El resultado de esta variedad implica que para aprender a jugar Pac-Man debemos reaccionar frente al peligro inmediato y, sobre todo, anticipar el comportamiento de los fantasmas para no meternos en callejones sin salida. Cualquiera puede pasar el primer nivel, o llegar a los 10,000 puntos, pero a partir del cuarto o quinto tablero, el juego empieza a requerir de una concentración y destreza que muy pocos juegos actuales piden de nosotros.

Eso no implica que jugarlo sea una experiencia tensa.
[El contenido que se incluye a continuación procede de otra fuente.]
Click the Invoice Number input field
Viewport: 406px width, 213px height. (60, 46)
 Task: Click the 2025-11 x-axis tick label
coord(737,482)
Lo sé porque, durante varios años, una máquina de Pac-Man ha ocupado parte de mi sala. Jamás he llegado al medio millón de puntos, una cifra respetable para un jugador que cuenta con su propia arcade, pero hasta la fecha jugarlo me absorbe y entretiene. La monotonía del laberinto, mezclada con la diversidad de problemas, da para una partida al mismo tiempo agradable y distinta a las demás. No importa si conozco algunos atajos o rutas: al final pierdo. La sensación no es frustrante; más bien es saludable tener retos infranqueables. A menos de que uno sea un genio o un obseso (como Billy Mitchell, la primera persona en conseguir una partida perfecta), Pac-Man siempre será un juego infinito.

*El dato. Puck-Man era el nombre original del juego y lo cambiaron por temor a que en Estados Unidos grafitearan una F sobre la P.